- _Aim_
Turn the entries from the line containing "terrorism (1192, 284)" through the end of the entries into a JSON list of strings, one string per line, with blank lines left out.

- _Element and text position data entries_
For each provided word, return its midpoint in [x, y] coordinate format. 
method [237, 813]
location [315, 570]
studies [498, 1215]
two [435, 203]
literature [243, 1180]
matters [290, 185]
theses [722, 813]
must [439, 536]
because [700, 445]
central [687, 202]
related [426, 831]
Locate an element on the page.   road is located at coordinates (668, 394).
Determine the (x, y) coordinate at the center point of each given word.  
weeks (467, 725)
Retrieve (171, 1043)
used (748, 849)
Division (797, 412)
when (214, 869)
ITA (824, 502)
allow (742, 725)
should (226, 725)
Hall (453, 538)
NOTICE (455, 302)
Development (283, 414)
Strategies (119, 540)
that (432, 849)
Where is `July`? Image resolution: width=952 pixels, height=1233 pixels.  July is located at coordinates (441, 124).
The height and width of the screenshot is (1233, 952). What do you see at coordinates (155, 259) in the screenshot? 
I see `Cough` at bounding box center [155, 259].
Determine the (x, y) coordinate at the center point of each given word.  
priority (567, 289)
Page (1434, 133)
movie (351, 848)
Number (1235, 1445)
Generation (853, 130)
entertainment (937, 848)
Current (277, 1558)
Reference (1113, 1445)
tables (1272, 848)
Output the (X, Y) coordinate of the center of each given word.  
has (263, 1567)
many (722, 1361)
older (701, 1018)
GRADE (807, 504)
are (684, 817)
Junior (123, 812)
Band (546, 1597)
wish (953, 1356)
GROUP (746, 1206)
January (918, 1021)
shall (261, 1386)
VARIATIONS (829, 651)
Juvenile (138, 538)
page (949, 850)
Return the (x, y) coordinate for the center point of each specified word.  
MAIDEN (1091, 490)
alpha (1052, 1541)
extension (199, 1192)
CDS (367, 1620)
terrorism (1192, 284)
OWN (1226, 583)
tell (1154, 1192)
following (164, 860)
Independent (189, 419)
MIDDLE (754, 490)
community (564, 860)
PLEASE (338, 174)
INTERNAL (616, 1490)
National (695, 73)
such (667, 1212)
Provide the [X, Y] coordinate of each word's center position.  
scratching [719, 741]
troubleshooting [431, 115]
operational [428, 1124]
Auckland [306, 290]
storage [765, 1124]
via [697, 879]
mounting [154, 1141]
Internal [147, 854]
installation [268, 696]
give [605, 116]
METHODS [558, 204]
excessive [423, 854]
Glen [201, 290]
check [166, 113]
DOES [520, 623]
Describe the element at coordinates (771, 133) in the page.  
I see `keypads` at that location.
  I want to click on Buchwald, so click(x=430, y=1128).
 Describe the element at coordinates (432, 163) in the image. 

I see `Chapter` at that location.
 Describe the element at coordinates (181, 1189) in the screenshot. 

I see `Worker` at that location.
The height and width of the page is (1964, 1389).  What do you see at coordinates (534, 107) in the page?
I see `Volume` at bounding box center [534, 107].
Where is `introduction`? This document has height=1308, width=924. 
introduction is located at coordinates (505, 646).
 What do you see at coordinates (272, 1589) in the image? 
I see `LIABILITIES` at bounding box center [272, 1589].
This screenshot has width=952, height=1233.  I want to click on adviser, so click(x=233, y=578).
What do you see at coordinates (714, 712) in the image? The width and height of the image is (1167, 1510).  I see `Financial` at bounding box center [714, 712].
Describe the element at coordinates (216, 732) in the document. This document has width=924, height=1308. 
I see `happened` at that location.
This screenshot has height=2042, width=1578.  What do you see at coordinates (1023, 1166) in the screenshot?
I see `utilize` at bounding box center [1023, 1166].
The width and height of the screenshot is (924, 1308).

- _Full output_
[
  "terrorism (1192, 284)",
  "OWN (1226, 583)",
  "tell (1154, 1192)",
  "following (164, 860)",
  "Independent (189, 419)",
  "MIDDLE (754, 490)",
  "community (564, 860)",
  "PLEASE (338, 174)",
  "INTERNAL (616, 1490)",
  "National (695, 73)",
  "such (667, 1212)",
  "Provide the [X, Y] coordinate of each word's center position.  ",
  "scratching [719, 741]",
  "troubleshooting [431, 115]",
  "operational [428, 1124]",
  "Auckland [306, 290]",
  "storage [765, 1124]",
  "via [697, 879]",
  "mounting [154, 1141]",
  "Internal [147, 854]",
  "installation [268, 696]",
  "give [605, 116]",
  "METHODS [558, 204]",
  "excessive [423, 854]",
  "Glen [201, 290]",
  "check [166, 113]",
  "DOES [520, 623]",
  "Describe the element at coordinates (771, 133) in the page.  ",
  "I see `keypads` at that location.",
  "  I want to click on Buchwald, so click(x=430, y=1128).",
  " Describe the element at coordinates (432, 163) in the image. ",
  "I see `Chapter` at that location.",
  " Describe the element at coordinates (181, 1189) in the screenshot. ",
  "I see `Worker` at that location.",
  "The height and width of the page is (1964, 1389).  What do you see at coordinates (534, 107) in the page?",
  "I see `Volume` at bounding box center [534, 107].",
  "Where is `introduction`? This document has height=1308, width=924. ",
  "introduction is located at coordinates (505, 646).",
  " What do you see at coordinates (272, 1589) in the image? ",
  "I see `LIABILITIES` at bounding box center [272, 1589].",
  "This screenshot has width=952, height=1233.  I want to click on adviser, so click(x=233, y=578).",
  "What do you see at coordinates (714, 712) in the image? The width and height of the image is (1167, 1510).  I see `Financial` at bounding box center [714, 712].",
  "Describe the element at coordinates (216, 732) in the document. This document has width=924, height=1308. ",
  "I see `happened` at that location.",
  "This screenshot has height=2042, width=1578.  What do you see at coordinates (1023, 1166) in the screenshot?",
  "I see `utilize` at bounding box center [1023, 1166].",
  "The width and height of the screenshot is (924, 1308)."
]